DARPA has also funded some of Australia’s leading medical scientists. In 2017, DARPA sponsored a joint effort between the Queensland University of Technology, the Duke-National University of Singapore Medical School and the Queensland Institute of Medical Research to “develop novel and adaptive therapeutic countermeasures to prevent or treat dengue infection.” The program was part of a broader effort to find new treatments for “fast-evolving viruses such as influenza, Zika, Ebola, Dengue and Chikungunya.”
Australia’s scientific role in the global COVID-19 response
While some of the technologies DARPA has funded are leading the way towards a COVID-19 vaccine, Australia is also set to play a potentially critical role in how the world responds. Considering our size, it’s notable Australia has had some world firsts in the ongoing global research and development effort into better understanding the SARS-CoV-2 virus.
Considering our size, it’s notable Australia has had some world firsts in the ongoing global research and development effort into better understanding the SARS-CoV-2 virus.
In late January 2020, the Peter Doherty Institute for Infection and Immunity at the University of Melbourne was the first laboratory to replicate the virus outside of China. Additional live samples of the virus will allow researchers to accelerate work on developing therapies, vaccines and conduct further experiments on the virus. A little over a month later, the same laboratory was the first to map out how the human immune system responds to the disease, paving the way for more detailed scientific work on immune responses.
Even more importantly, researchers at the University of Queensland are at the leading global edge of vaccine development. UQ is experimenting with another novel technological approach involving a “molecular clamp” that helps stabilise vaccines, as well as working with industry to stand-up the ability to mass produce the vaccine simultaneously once a suitable candidate is found. The team at UQ was one of three initial programs sponsored by the Coalition for Epidemic Preparedness Innovations alongside Moderna and Inovio. The Coalition is a recently established global partnership between governments and NGOs with the aim of investing in the rapid development of new infectious disease vaccines.
In the case of this crisis, we are fortunate that the medical and health sciences is Australia’s largest R&D sector, receiving just under a third of all public and private R&D funding – or $3.08 billion - in higher education institutes in 2016. This is triple the second highest funding field – engineering – which receives $1.14 billion in funding support. A further $1.02 billion was spent on biological sciences. Considering medical and health science research in Australia was receiving only $668 million in funding in 2000, funding in the field has grown five-fold over the past two decades.

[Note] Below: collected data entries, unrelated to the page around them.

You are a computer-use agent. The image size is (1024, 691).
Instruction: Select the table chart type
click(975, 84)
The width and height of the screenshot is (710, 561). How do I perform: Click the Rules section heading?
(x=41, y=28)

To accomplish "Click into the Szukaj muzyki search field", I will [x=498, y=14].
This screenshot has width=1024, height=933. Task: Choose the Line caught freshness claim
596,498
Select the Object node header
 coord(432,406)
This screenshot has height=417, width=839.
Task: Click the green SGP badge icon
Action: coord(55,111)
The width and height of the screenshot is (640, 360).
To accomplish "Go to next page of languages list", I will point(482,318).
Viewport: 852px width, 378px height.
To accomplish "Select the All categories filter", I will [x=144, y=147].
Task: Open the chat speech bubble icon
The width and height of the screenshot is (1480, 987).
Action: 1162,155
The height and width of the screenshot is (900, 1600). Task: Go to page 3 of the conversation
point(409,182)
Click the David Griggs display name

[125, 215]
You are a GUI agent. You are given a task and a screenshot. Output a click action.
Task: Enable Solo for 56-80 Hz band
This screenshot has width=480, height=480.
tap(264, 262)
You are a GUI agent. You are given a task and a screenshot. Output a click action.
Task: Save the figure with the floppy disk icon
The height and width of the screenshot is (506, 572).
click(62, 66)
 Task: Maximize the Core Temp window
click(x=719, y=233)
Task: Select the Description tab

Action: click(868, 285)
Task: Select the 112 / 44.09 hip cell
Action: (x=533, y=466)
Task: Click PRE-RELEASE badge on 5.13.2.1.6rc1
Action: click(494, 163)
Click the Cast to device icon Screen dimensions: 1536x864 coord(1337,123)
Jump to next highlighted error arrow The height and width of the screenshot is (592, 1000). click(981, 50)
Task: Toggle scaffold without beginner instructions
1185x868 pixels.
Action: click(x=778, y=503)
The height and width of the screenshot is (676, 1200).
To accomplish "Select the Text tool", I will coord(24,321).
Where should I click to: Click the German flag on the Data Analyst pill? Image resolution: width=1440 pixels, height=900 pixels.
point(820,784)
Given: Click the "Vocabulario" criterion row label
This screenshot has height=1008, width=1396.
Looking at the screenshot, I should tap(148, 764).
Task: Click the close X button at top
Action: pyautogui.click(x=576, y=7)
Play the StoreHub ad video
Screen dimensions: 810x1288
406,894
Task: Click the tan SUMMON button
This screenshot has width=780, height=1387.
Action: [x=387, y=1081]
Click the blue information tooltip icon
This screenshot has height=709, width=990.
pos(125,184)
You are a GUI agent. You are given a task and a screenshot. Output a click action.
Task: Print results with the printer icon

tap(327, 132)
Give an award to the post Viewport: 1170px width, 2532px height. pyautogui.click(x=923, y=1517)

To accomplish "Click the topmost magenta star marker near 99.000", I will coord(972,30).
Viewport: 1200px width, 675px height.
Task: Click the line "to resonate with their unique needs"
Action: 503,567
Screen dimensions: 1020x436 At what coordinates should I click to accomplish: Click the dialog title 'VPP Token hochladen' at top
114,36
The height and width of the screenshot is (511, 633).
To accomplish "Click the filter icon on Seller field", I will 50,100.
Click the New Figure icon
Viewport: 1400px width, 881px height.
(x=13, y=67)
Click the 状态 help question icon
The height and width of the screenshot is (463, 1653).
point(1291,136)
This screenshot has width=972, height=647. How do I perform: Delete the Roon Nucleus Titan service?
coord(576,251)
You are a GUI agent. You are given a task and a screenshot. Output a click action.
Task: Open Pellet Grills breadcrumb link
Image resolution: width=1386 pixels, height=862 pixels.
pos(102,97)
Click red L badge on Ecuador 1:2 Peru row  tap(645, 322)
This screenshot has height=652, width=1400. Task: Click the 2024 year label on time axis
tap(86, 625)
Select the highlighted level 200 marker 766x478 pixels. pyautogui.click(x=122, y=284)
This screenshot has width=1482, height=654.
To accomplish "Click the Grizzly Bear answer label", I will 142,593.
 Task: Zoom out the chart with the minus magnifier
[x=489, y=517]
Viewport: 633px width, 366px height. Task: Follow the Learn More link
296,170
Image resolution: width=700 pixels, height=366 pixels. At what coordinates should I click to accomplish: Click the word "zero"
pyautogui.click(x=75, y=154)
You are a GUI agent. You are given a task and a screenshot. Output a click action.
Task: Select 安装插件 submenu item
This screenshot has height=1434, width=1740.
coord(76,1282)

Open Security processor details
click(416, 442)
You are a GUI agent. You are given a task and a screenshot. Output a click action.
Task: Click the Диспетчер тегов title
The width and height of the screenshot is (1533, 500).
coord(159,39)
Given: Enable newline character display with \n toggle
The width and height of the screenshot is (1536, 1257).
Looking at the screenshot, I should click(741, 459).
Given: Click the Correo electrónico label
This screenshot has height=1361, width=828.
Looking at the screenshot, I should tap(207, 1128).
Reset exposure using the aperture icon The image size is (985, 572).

These achievements add resilience to Australia’s ability to address COVID-19, allows our government agencies and decision makers to have better information for understanding the virus, and gives us a potential ability to aid the response of our neighbours in Southeast Asia and the Pacific. This should be one of the biggest lessons following this pandemic. Similar to DARPA’s approach, only through long-term investments in R&D can we be prepared for global strategic, social and technological shocks.